Some would purchase the entire pool in one swoop, causing the crypto asset to soar in price as others attempted to do the same. The term “ape in” to a liquidity pool was born to describe those who turned up the gas on their MetaMask wallet to buy out entire pools of newly-created tokens at lower prices before others did the same.
The above in turn produced wild volatility and left many investors shell-shocked, additionally, this approach suffers from other significant downsides, most notably;
Projects need to provide liquidity on both the asset for sale (base currency) and a quote currency (usually ETH) for it to initially trade against.
Automated market makers, such as the one powering Uniswap, would dynamically adjust the asset’s price based on supply and demand.
Increasing popularity and usage of platforms such as Uniswap reinforced scalability issues, with Ethereum network fees skyrocketing and slow platform performance, leaving end-users frustrated.
Users are increasingly demanding;
Cheap transactions
Secure, ultra-fast swaps
User-friendly design
The killer features of Gonear is the possibility of making fixed swap pools, powered by the Near & Aurora ecosystem, which can provide higher throughput for faster and cheaper transactions while staying connected to the ERC20 Standard.
Following Due Diligence by The Council, Gonear will allow projects to list at a fixed price, which will be maintained for as long as there are tokens remaining in the original supply. This should ensure less volatility around a token launch.
It also allows a project and its investors increased transparency over the amount of money raised and tokens sold. This data is not as easily calculable when the tokens sold varies greatly with price volatility.

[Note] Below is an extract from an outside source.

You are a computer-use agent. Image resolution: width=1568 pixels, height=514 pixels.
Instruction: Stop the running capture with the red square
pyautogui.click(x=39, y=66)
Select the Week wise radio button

Gonear pools solve three main challenges:
Lack of control mechanisms: Unfair token distribution and liquidity rug pulls
Prevent token dumps by private investors
Reduce token offering costs
As we can see, each time we swap with the liquidity pool, the rate changes. As projects try to launch their token via AMM liquidity pools, a popular token’s price can rapidly increase when plenty of investors buy it. This price increase is caused by the bonding curve model that liquidity pools implement.

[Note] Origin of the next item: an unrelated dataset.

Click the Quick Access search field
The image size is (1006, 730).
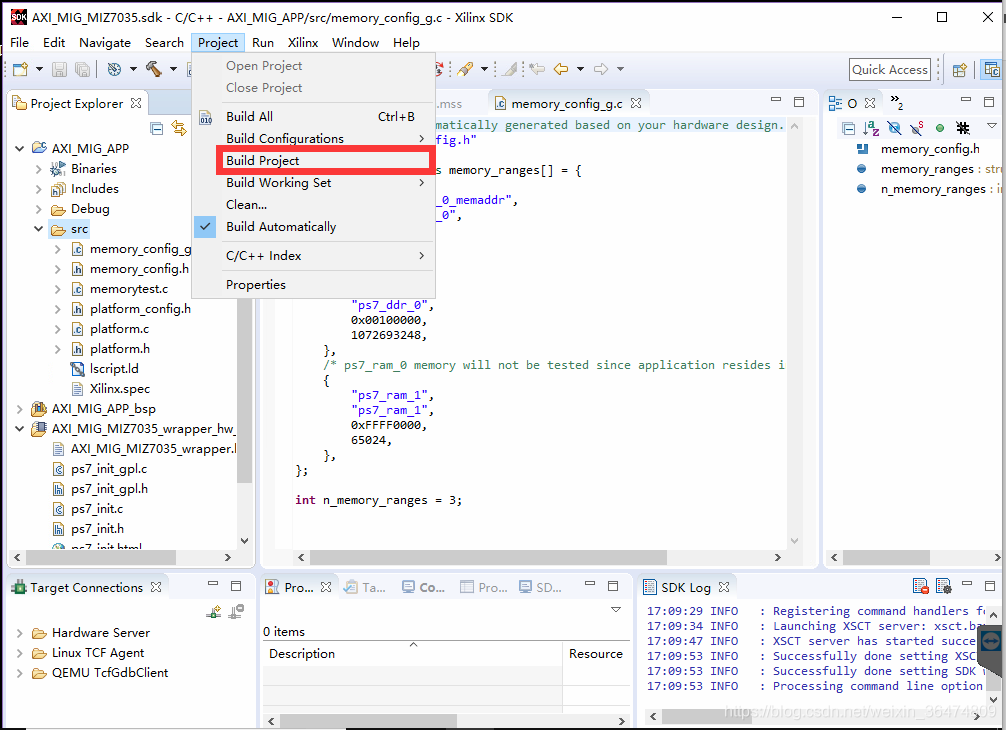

For that reason, a fixed swap pool sets a fixed price for token swaps. Projects who want to use the Initial DEX Offering (IDO) model know precisely how much money they’ve raised and how many tokens they’ve sold. They know that their fresh community of token holders has paid a fair price. Conversely, the new token holders can be confident that the value they have contributed will go directly to the development of the project.
Furthermore, projects that pursue the IDO model with fixed swap pools can set additional parameters to gain more control over their fundraising, like controlling the maximum investment per user or the number of investors allowed in the pool. Soft caps and hard caps can be hard coded into the smart contract. Many elements can be crafted to make sure that the new set of token holders is taken care of as equitably and transparently as possible.
By ensuring a fixed exchange rate, investors as well know exactly how much they are paying for and how much they are getting. That allows smart investors to accurately calculate their cost basis in order to make better informed investment decisions in the future. This is completely different to the IDO model where the amount of tokens sold varies greatly alongside price volatility.
Having a large number of token holders, distributed geographically and demographically, is a key advantage to have as a token project. Many centralised exchanges will look at the amount and location of token holders as key indicators of whether or not to list a project. Our pools can help to ensure that more investors are able to get in on an investment opportunity.
At Gonear, we firmly believe that funds raised belong to the project. Alternatively, interested token holders should be given every opportunity to acquire tokens they desire at a reasonable price without having to “ape” into them.
That’s why at Gonear we first began creating pools tailored for the Near Protocol blockchain. Our pools provide a more fair token distribution mechanism while still remaining decentralized. Putting them on a next-generation interoperable blockchain like Aurora means that the transaction fees for performing decentralized swaps is much more efficient for the user.